EXERCICE PROPOSÉ:
Pouvez-vous recopier intégralement, sans la moindre modification, le texte sur les débuts de Palle Danielsson ?

TEXTE FOURNI:
▶

Jazz live
Publié le 19 Mai 2024

D’où venais-tu, Palle ? Où es-tu allé ?

Petit rappel sur les débuts de Palle Danielsson dont on vient d’apprendre le décès, plus quelques rappels phonographiques.

(Ci-dessus, un extrait du livre du coffret “Svensk Jazzhistoria, Vol.10, Swedish Jazz, 1965-1969”, Caprice Records)

Le contrebassiste Palle Danielsson est né à Stockholm le 15 juin 1946 à Stockholm et aurait pratiqué très tôt l’harmonica et le sifflet à coulisse dès l’âge de cinq ans. À huit ans, il commence l’étude du violon, mais son goût pour le jazz le conduit rapidement à opter pour la contrebasse. Sa réputation au niveau européen commence avec les débuts du quartette européen de Keith Jarrett avec Jan Garbarek en avril 1974 et même quelques mois plus tôt avec la diffusion de “Witchi-Tai-To” co-signé par Garbarek et Bobo Stenson sur le même label ECM et avec la même rythmique qui l’associera définitivement dans l’imaginaire jazzistique à Jon Christensen. À vrai dire, ses débuts professionnels sont très antérieurs, dès son entrée au Collège royal de musique de Stockholm en 1962. Dès cette année-là, on le repère dans les discographies auprès de la chanteuse Monica Zetterlund, avec qui il travaillera à intervalle régulier jusque dans les années 1970. Grâce à elle, en novembre 1965, il a l’occasion de collaborer avec Bill Evans au Golden Circle de Stockholm en trio ou en quartette avec la chanteuse. Il est à l’époque régulièrement associé au pianiste Staffan Abeleen auprès duquel il côtoie d’autres figures de la scène montante scandinave, tel le saxophoniste Bernt Rosengren et le tromboniste Eje Thelin, tournant pour la première fois en Europe avec ce dernier en compagnie de Barney Wilen et les batteurs Rune Carlsson ou Billy Brooks.

◀

DONNÉES AFFICHÉES:
▶

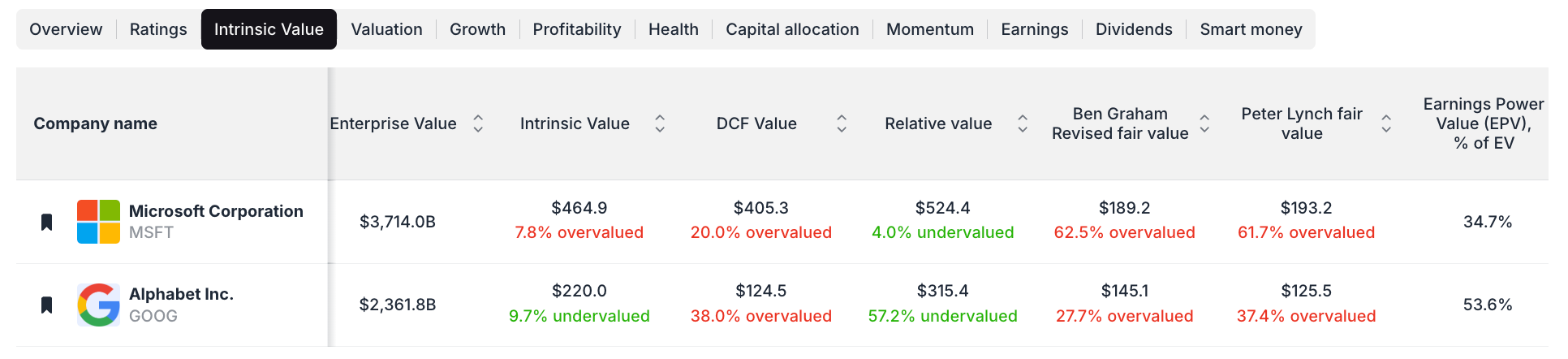This screenshot has width=1568, height=359.
Task: Sort by Intrinsic Value column arrows
Action: click(660, 123)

◀

RÉPONSE CI-DESSOUS:
Jazz live
Publié le 19 Mai 2024

D’où venais-tu, Palle ? Où es-tu allé ?

Petit rappel sur les débuts de Palle Danielsson dont on vient d’apprendre le décès, plus quelques rappels phonographiques.

(Ci-dessus, un extrait du livre du coffret “Svensk Jazzhistoria, Vol.10, Swedish Jazz, 1965-1969”, Caprice Records)

Le contrebassiste Palle Danielsson est né à Stockholm le 15 juin 1946 à Stockholm et aurait pratiqué très tôt l’harmonica et le sifflet à coulisse dès l’âge de cinq ans. À huit ans, il commence l’étude du violon, mais son goût pour le jazz le conduit rapidement à opter pour la contrebasse. Sa réputation au niveau européen commence avec les débuts du quartette européen de Keith Jarrett avec Jan Garbarek en avril 1974 et même quelques mois plus tôt avec la diffusion de “Witchi-Tai-To” co-signé par Garbarek et Bobo Stenson sur le même label ECM et avec la même rythmique qui l’associera définitivement dans l’imaginaire jazzistique à Jon Christensen. À vrai dire, ses débuts professionnels sont très antérieurs, dès son entrée au Collège royal de musique de Stockholm en 1962. Dès cette année-là, on le repère dans les discographies auprès de la chanteuse Monica Zetterlund, avec qui il travaillera à intervalle régulier jusque dans les années 1970. Grâce à elle, en novembre 1965, il a l’occasion de collaborer avec Bill Evans au Golden Circle de Stockholm en trio ou en quartette avec la chanteuse. Il est à l’époque régulièrement associé au pianiste Staffan Abeleen auprès duquel il côtoie d’autres figures de la scène montante scandinave, tel le saxophoniste Bernt Rosengren et le tromboniste Eje Thelin, tournant pour la première fois en Europe avec ce dernier en compagnie de Barney Wilen et les batteurs Rune Carlsson ou Billy Brooks.